= Beginning of Section =
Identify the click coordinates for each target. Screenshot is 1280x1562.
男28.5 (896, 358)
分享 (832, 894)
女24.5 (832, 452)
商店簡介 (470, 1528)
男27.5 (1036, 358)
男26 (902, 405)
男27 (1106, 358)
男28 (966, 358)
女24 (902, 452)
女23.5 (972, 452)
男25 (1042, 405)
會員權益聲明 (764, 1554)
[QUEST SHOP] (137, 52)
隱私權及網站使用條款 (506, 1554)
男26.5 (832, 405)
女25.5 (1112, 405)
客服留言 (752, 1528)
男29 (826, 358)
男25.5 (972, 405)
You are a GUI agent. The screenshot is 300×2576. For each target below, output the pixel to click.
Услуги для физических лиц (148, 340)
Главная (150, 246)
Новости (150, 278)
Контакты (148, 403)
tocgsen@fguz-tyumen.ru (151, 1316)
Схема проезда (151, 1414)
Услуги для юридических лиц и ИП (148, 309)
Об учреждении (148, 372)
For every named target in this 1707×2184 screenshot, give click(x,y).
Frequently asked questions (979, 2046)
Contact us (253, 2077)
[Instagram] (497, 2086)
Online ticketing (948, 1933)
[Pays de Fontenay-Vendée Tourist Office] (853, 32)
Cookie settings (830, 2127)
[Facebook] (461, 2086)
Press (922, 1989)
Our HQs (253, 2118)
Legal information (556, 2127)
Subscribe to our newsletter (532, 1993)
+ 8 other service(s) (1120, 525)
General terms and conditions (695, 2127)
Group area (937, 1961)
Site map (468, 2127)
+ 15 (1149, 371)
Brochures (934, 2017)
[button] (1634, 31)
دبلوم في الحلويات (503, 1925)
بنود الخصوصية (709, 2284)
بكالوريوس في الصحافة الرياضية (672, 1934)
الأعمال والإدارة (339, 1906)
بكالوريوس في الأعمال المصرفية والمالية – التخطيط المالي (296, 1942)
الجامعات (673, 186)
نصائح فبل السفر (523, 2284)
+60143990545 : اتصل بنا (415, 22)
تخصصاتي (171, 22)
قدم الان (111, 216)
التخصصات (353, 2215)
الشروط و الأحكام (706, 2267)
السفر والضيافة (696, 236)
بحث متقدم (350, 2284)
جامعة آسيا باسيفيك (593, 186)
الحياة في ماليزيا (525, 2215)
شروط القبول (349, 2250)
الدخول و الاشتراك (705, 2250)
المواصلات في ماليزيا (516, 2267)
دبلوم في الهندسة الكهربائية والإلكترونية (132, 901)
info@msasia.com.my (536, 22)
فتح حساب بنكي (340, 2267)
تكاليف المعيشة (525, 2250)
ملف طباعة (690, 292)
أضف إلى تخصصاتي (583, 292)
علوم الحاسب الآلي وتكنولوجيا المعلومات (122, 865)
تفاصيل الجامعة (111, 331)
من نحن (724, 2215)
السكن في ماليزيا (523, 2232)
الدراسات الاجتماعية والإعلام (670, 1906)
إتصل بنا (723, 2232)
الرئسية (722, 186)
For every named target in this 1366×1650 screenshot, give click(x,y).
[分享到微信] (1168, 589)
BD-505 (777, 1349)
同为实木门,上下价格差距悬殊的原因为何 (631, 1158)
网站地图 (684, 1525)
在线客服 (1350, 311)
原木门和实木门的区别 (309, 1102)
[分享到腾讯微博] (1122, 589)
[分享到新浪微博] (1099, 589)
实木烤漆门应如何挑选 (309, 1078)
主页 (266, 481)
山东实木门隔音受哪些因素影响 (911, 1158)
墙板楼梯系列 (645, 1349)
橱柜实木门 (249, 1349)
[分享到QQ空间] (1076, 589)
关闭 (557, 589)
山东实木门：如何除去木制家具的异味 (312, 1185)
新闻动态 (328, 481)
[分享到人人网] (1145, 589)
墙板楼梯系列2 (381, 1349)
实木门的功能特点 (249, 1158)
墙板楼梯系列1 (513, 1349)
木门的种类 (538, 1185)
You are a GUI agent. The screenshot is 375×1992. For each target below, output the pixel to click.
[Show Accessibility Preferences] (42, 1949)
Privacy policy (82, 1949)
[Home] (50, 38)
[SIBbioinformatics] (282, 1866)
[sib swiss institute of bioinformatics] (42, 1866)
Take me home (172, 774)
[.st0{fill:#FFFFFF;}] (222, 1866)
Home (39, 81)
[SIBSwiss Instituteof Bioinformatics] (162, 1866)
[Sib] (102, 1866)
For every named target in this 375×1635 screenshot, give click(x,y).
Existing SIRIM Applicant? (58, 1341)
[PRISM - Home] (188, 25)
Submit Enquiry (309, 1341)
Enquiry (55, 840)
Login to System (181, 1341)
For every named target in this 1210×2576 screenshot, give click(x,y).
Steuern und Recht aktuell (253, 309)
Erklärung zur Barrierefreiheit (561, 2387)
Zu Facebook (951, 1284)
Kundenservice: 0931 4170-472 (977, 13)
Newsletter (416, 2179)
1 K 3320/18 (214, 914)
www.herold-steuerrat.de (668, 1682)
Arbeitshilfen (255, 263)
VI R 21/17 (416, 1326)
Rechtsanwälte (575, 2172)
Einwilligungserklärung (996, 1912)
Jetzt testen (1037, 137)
= End of Section =
◆ WHAT THE TASK REQUIRES ◆
Nothing is to be left out when the listing is copied, and every line must match exactly.

◆ WRITTEN REPLY ◆
Identify the click coordinates for each target. Screenshot is 1280x1562.
男28.5 (896, 358)
分享 (832, 894)
女24.5 (832, 452)
商店簡介 (470, 1528)
男27.5 (1036, 358)
男26 (902, 405)
男27 (1106, 358)
男28 (966, 358)
女24 (902, 452)
女23.5 (972, 452)
男25 (1042, 405)
會員權益聲明 (764, 1554)
[QUEST SHOP] (137, 52)
隱私權及網站使用條款 (506, 1554)
男26.5 (832, 405)
女25.5 (1112, 405)
客服留言 (752, 1528)
男29 (826, 358)
男25.5 (972, 405)
You are a GUI agent. The screenshot is 300×2576. For each target below, output the pixel to click.
Услуги для физических лиц (148, 340)
Главная (150, 246)
Новости (150, 278)
Контакты (148, 403)
tocgsen@fguz-tyumen.ru (151, 1316)
Схема проезда (151, 1414)
Услуги для юридических лиц и ИП (148, 309)
Об учреждении (148, 372)
For every named target in this 1707×2184 screenshot, give click(x,y).
Frequently asked questions (979, 2046)
Contact us (253, 2077)
[Instagram] (497, 2086)
Online ticketing (948, 1933)
[Pays de Fontenay-Vendée Tourist Office] (853, 32)
Cookie settings (830, 2127)
[Facebook] (461, 2086)
Press (922, 1989)
Our HQs (253, 2118)
Legal information (556, 2127)
Subscribe to our newsletter (532, 1993)
+ 8 other service(s) (1120, 525)
General terms and conditions (695, 2127)
Group area (937, 1961)
Site map (468, 2127)
+ 15 (1149, 371)
Brochures (934, 2017)
[button] (1634, 31)
دبلوم في الحلويات (503, 1925)
بنود الخصوصية (709, 2284)
بكالوريوس في الصحافة الرياضية (672, 1934)
الأعمال والإدارة (339, 1906)
بكالوريوس في الأعمال المصرفية والمالية – التخطيط المالي (296, 1942)
الجامعات (673, 186)
نصائح فبل السفر (523, 2284)
+60143990545 : اتصل بنا (415, 22)
تخصصاتي (171, 22)
قدم الان (111, 216)
التخصصات (353, 2215)
الشروط و الأحكام (706, 2267)
السفر والضيافة (696, 236)
بحث متقدم (350, 2284)
جامعة آسيا باسيفيك (593, 186)
الحياة في ماليزيا (525, 2215)
شروط القبول (349, 2250)
الدخول و الاشتراك (705, 2250)
المواصلات في ماليزيا (516, 2267)
دبلوم في الهندسة الكهربائية والإلكترونية (132, 901)
info@msasia.com.my (536, 22)
فتح حساب بنكي (340, 2267)
تكاليف المعيشة (525, 2250)
ملف طباعة (690, 292)
أضف إلى تخصصاتي (583, 292)
علوم الحاسب الآلي وتكنولوجيا المعلومات (122, 865)
تفاصيل الجامعة (111, 331)
من نحن (724, 2215)
السكن في ماليزيا (523, 2232)
الدراسات الاجتماعية والإعلام (670, 1906)
إتصل بنا (723, 2232)
الرئسية (722, 186)
For every named target in this 1366×1650 screenshot, give click(x,y).
[分享到微信] (1168, 589)
BD-505 (777, 1349)
同为实木门,上下价格差距悬殊的原因为何 (631, 1158)
网站地图 (684, 1525)
在线客服 (1350, 311)
原木门和实木门的区别 (309, 1102)
[分享到腾讯微博] (1122, 589)
[分享到新浪微博] (1099, 589)
实木烤漆门应如何挑选 (309, 1078)
主页 (266, 481)
山东实木门隔音受哪些因素影响 (911, 1158)
墙板楼梯系列 (645, 1349)
橱柜实木门 (249, 1349)
[分享到QQ空间] (1076, 589)
关闭 (557, 589)
山东实木门：如何除去木制家具的异味 (312, 1185)
新闻动态 (328, 481)
[分享到人人网] (1145, 589)
墙板楼梯系列2 (381, 1349)
实木门的功能特点 (249, 1158)
墙板楼梯系列1 (513, 1349)
木门的种类 (538, 1185)
You are a GUI agent. The screenshot is 375×1992. For each target below, output the pixel to click.
[Show Accessibility Preferences] (42, 1949)
Privacy policy (82, 1949)
[Home] (50, 38)
[SIBbioinformatics] (282, 1866)
[sib swiss institute of bioinformatics] (42, 1866)
Take me home (172, 774)
[.st0{fill:#FFFFFF;}] (222, 1866)
Home (39, 81)
[SIBSwiss Instituteof Bioinformatics] (162, 1866)
[Sib] (102, 1866)
For every named target in this 375×1635 screenshot, give click(x,y).
Existing SIRIM Applicant? (58, 1341)
[PRISM - Home] (188, 25)
Submit Enquiry (309, 1341)
Enquiry (55, 840)
Login to System (181, 1341)
For every named target in this 1210×2576 screenshot, give click(x,y).
Steuern und Recht aktuell (253, 309)
Erklärung zur Barrierefreiheit (561, 2387)
Zu Facebook (951, 1284)
Kundenservice: 0931 4170-472 (977, 13)
Newsletter (416, 2179)
1 K 3320/18 (214, 914)
www.herold-steuerrat.de (668, 1682)
Arbeitshilfen (255, 263)
VI R 21/17 (416, 1326)
Rechtsanwälte (575, 2172)
Einwilligungserklärung (996, 1912)
Jetzt testen (1037, 137)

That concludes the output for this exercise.